Stored entries
-----
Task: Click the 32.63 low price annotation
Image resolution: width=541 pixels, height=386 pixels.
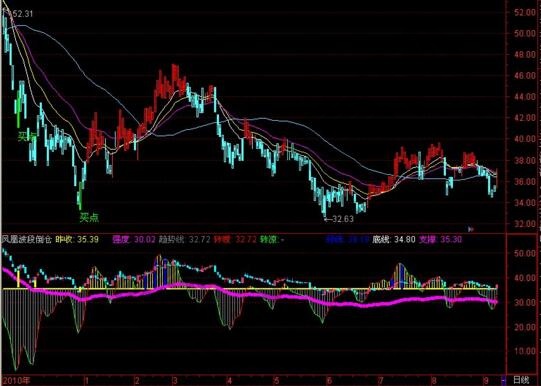Action: click(340, 219)
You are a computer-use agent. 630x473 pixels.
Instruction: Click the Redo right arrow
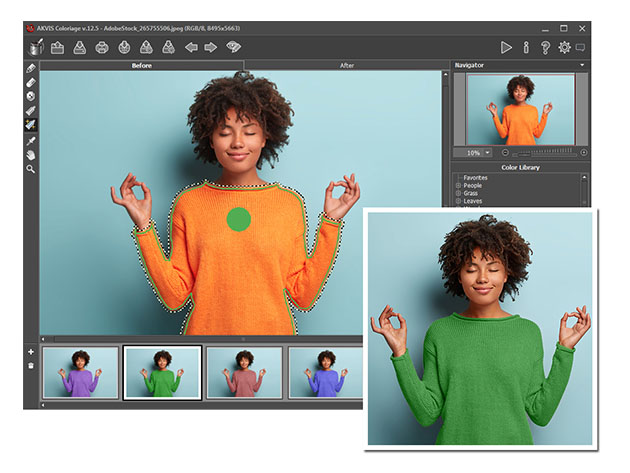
-----
Prompt ▸ Every line above must be printed again exactly, pictures excluded.

Exercise response ▸
Task: Click the 32.63 low price annotation
Image resolution: width=541 pixels, height=386 pixels.
Action: click(340, 219)
You are a computer-use agent. 630x473 pixels.
Instruction: Click the Redo right arrow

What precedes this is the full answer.